Pontius Pilate, in his fascinating conversation with Jesus of Nazareth, asked Jesus if he were a king. Jesus said, "For this purpose i was born and for this purpose I have come into the world--to bear witness to the truth. Everyone who is of the truth listens to my voice." Pilate said to him, "What is truth?" (John 18:37-38).
This conversation stops me in my tracks. Pilate asked a great question, and interestingly enough, John does not give Jesus' reply. He leaves the question dangling in the air, echoing down the millennia until it reaches us. I can still hear Pilate ask it. He was so close to truth that it was literally staring him in the face.
For several centuries, Christianity has enjoyed a hegemony on truth in the West. Western civilization was shaped by the Bible, Christendom enforced the Bible onto the populace to the point where unbelievers and deviants were persecuted. For good and for ill, the Bible was used and abused to force conformity amongst the Western populace.
That is, until the rise of the Anabaptists and Mennonites and others like them. They rebelled against the "church-state" paradigm. They believed that conversion could not come by the government or the sword, but only by grace through faith in the gospel. Eventually, persecution led many of them to the New World. There, Baptists would eventually be instrumental in insuring the separation of Church and State and the freedom of religion for all people, even freedom to worship the devil.
Believe it or not, that grand and great dream laid down by the early American Republic has had a major impact upon truth. As the early Baptists suspected, if given the chance to freely worship the devil, some people would. And some would be Buddhists, and some would be Hindus, and some would be Moonies, and some would be atheists altogether. Being a Baptist myself, I am altogether delighted that they have the freedom to be as wrong as they please.

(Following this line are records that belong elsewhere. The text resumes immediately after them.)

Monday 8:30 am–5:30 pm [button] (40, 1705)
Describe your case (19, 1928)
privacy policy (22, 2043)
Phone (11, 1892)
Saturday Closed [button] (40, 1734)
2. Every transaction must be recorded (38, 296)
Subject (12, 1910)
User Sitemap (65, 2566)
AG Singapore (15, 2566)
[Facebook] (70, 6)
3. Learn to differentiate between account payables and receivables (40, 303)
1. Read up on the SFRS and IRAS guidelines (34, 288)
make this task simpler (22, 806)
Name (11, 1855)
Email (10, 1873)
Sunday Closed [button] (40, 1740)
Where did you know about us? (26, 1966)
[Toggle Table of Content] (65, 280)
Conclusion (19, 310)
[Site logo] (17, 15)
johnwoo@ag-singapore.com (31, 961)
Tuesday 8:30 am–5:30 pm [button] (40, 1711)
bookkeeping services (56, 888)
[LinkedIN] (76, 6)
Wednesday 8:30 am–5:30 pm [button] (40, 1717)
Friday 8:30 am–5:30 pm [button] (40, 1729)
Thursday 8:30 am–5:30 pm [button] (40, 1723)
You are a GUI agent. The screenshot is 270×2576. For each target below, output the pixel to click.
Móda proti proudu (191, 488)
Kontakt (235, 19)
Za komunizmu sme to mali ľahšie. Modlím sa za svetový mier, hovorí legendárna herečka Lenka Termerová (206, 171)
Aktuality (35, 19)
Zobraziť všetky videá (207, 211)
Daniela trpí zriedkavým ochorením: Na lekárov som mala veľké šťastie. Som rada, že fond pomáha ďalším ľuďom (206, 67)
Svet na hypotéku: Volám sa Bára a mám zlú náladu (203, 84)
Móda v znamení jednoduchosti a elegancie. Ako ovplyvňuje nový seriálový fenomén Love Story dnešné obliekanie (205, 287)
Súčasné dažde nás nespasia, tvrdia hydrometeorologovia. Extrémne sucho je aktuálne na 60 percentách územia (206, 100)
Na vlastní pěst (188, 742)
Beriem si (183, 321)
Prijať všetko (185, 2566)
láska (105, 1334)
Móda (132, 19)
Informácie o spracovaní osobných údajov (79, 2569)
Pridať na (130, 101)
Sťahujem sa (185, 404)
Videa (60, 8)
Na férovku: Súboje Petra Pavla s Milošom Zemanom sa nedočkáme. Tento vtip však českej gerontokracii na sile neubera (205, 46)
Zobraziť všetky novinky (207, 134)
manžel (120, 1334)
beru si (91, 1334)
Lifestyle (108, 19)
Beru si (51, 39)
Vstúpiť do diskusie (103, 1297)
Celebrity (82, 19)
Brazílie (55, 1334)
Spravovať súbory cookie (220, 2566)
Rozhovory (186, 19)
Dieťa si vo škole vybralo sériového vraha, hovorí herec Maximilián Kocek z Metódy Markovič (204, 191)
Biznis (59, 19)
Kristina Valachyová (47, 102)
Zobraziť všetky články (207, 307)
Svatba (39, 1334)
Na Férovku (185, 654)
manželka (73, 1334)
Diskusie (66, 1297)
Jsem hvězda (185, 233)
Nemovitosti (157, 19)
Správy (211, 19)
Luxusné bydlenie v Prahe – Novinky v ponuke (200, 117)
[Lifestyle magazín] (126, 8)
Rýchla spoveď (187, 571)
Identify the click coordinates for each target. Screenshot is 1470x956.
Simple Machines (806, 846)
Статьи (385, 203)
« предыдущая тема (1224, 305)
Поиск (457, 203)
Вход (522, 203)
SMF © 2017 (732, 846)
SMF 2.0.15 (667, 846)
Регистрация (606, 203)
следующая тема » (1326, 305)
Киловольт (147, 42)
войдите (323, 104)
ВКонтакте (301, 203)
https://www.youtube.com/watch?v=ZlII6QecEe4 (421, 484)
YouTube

For the first couple of centuries, the people of the United States spoke Bible, as did their ancestors in Europe. I do not mean that all the people in the United States were Christian; I would never argue that. However, it is apparent that they all filtered their understanding of life, predominantly, through a Biblically colored lens.
Take Thomas Jefferson as an example. He was, from what I can tell, a Christian heretic par excellence. He famously cut out the miraculous parts of the Bible, leaving in all the laws and the moral code and the ethical teachings of Jesus. It seems that he admired the teachings of Jesus. Such would have been the attitude of many in that day: the default lens for interpreting right from wrong was a Biblical one. One can hardly read a novel or or thinker who wrote from the beginning of the republic until the early 1950's who wasn't profoundly aware of Biblical traditions of right and wrong, and even the moral stories* that the Bible contains.
Now, things are on different. Christianity does not enjoy the hegemony it once did. That's not to say that its influence isn't strong and felt. It surely is. However, there is a much greater competition of ideas out there in the market. Some are compltely foreign to a Biblical worldview. Jefferson did away with the miracles. Post-Modern America has ditched most of the Christian ethic.
This brings me back around to Pilate and his question to Jesus: What is truth? I think for many, Pilate's original question may even assume too much. Instead, the question of the day might be, "Is there such a thing as Truth?"
I believe that there is Truth that is objective, real, and unchanging. I believe that Truth is embodied in the person of Jesus Christ. The challenge for Christians is now, as it has always been, is to take the gospel, the story and teachings of Jesus, and put them into the market place of ideas. The gospel is a narrative without parallel. The beauty of Jesus is without rival. He is a teacher without equal. If Christians would just see that He is the message, we could be a far more winsome and compelling people.